*WHAT YOU SHOULD DO:*
Nothing but the lines from the one with "The image size is (225, 218)." through the final line of the entries should appear in the answer, copied exactly and without pictures.

☆ ☆ ☆ ☆ ☆ ☆ ☆

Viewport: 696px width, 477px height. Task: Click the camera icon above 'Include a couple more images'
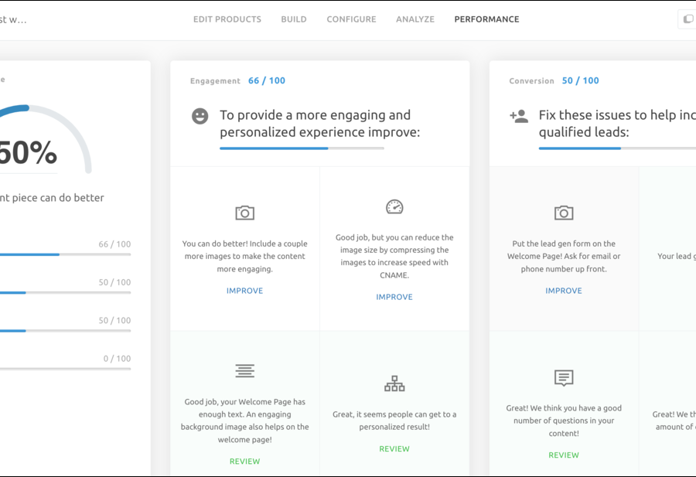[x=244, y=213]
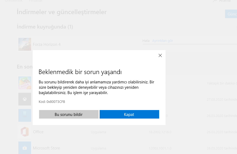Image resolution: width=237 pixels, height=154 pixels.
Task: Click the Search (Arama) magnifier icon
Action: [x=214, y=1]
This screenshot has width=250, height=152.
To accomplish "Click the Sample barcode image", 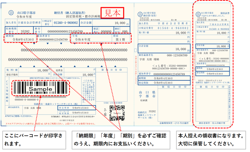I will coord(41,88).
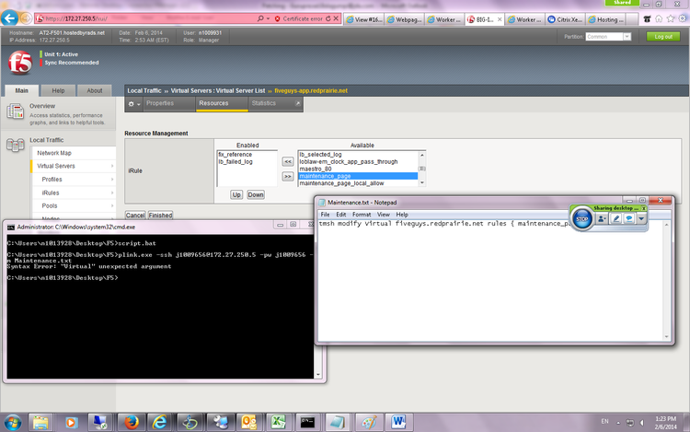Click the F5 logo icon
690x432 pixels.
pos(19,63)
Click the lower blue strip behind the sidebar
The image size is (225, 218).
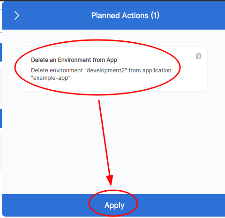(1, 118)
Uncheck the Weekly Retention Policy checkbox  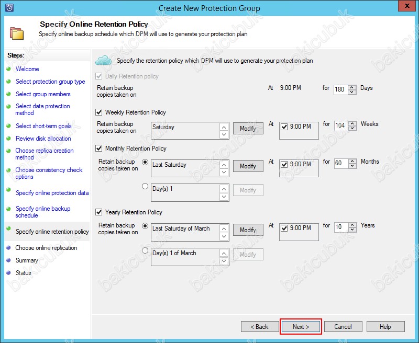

☆ ☆ ☆ ☆ ☆ ☆ ☆

*ANSWER BOX:*
The image size is (225, 218).
(1, 118)
Uncheck the Weekly Retention Policy checkbox  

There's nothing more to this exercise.